Jordan Peterson had a long and intense discussion with writer Helen Joyce about transgender ideology. It is a well-worth listening to the entire episode, including the discussions of social contagion, the reasons girls reject their own bodies, the disrespect shown to older women (by younger women) and the pervasive role of narcisism. Peterson, who has worked as a clinical psychologist, offers this advice for people who suffer from social anxiety. From my personal anecdotal experience, I think this is spot on and important to note:

Helen Joyce: And alongside that, that you must choose your identity off a list of dozens, and sometimes hundreds, that require the most intense, constant rumination and self-examination. I mean, I was talking to somebody just yesterday--who was telling me that who has this check sheet for how do I feel? ... But you were meant to be thinking all the time, like, how am I feeling right now? And it was, you know, on a scale of one to 10, how happy am I? This is all a terribly bad idea.
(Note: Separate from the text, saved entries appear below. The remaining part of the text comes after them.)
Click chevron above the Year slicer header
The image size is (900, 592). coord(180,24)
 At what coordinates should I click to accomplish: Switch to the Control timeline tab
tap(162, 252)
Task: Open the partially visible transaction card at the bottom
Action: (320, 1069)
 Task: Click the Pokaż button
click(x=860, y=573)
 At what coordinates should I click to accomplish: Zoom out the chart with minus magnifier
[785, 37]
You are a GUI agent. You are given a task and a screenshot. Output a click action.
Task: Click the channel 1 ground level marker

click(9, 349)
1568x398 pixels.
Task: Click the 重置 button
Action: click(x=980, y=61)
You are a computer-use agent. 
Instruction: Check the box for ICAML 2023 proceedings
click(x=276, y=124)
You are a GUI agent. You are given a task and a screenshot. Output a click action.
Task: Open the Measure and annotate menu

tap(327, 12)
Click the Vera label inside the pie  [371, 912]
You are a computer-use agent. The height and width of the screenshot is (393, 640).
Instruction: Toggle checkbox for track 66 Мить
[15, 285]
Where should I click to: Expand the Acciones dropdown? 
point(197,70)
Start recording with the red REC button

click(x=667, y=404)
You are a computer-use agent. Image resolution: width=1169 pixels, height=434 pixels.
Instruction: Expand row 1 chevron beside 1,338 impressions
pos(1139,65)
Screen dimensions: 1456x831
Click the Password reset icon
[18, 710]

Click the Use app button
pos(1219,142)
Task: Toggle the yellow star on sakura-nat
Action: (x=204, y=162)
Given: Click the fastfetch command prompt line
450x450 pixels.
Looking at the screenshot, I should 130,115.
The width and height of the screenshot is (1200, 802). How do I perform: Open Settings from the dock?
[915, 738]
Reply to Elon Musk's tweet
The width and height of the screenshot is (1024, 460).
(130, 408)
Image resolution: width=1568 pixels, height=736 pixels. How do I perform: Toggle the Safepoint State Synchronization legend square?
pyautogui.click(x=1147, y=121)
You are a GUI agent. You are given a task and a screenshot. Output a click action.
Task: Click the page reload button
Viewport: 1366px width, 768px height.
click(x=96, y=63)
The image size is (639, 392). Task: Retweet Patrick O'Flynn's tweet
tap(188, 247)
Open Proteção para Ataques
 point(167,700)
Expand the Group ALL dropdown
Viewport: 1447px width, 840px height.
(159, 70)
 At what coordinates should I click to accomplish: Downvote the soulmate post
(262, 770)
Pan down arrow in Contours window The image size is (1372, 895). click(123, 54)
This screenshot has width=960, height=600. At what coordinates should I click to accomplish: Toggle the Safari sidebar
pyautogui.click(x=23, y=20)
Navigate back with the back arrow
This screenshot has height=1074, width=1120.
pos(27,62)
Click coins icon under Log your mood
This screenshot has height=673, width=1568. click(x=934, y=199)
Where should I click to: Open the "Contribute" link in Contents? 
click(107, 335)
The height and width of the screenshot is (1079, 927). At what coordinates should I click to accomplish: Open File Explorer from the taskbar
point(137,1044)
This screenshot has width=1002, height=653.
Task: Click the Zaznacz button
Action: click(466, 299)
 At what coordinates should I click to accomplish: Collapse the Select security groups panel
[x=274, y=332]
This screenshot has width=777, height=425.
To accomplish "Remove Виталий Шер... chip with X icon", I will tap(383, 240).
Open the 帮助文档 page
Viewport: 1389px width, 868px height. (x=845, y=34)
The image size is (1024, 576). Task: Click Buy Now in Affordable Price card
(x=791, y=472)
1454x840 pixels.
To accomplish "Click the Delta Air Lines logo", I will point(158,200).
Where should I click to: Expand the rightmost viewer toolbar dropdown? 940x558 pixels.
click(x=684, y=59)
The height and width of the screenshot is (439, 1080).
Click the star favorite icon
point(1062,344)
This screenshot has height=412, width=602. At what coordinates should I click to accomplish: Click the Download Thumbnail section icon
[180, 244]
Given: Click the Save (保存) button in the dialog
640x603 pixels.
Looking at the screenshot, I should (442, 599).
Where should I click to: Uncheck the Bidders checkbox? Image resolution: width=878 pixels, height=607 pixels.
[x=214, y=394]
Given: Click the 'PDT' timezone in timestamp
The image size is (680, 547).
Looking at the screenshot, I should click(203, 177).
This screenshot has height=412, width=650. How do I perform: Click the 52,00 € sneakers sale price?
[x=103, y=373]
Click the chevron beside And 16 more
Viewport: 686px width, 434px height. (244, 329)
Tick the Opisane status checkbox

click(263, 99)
Jordan Peterson: Well, it's clearly bad. One of the things I learned when I was treating people who were socially anxious, I had a lot of anxious people in my, in my clinical practice, which is hardly surprising because that that's the kind of suffering that requires people to seek clinical intervention. Socially anxious people, when they go into a new social situation, think obsessively about how others are thinking about them. Yes. And so then they become self conscious often about bodily issues. But not only that, they might become self conscious about their lack of conversational ability, and the fact that they're not very interesting, and the fact that they're being evaluated by other people, it's a litany of obsessive thoughts. And you can, you might say, well, you can train people to stop thinking about themselves. But you can't stop people from thinking about something by telling them to stop thinking about something. But what you can train people to do is to think more about other people. And so one of the techniques that I used in my practice was okay, now, when you go into a social situation next time, like we'd go through the niceties of introducing yourself and making sure they knew your name, and get that ritualized, so that it was practiced and expert and therefore not a source of anxiety. But the next thing is, your job is to make the other person that you're talking to as comfortable as possible, to pay as much attention to them. And so we know that the more you think about yourself--this is literally true--there is no difference between thinking about yourself, and being miserable. They load on the same statistical axis. And so these kids that are constantly being tormented by 150 identities, that's a front not of freedom, but of utter chaos. And then asked to constantly reflect on their own state of emotional well being and happiness is the surest route to the kind of misery that's going to open them up to psychogenic epidemics. The clinical data on that are clear.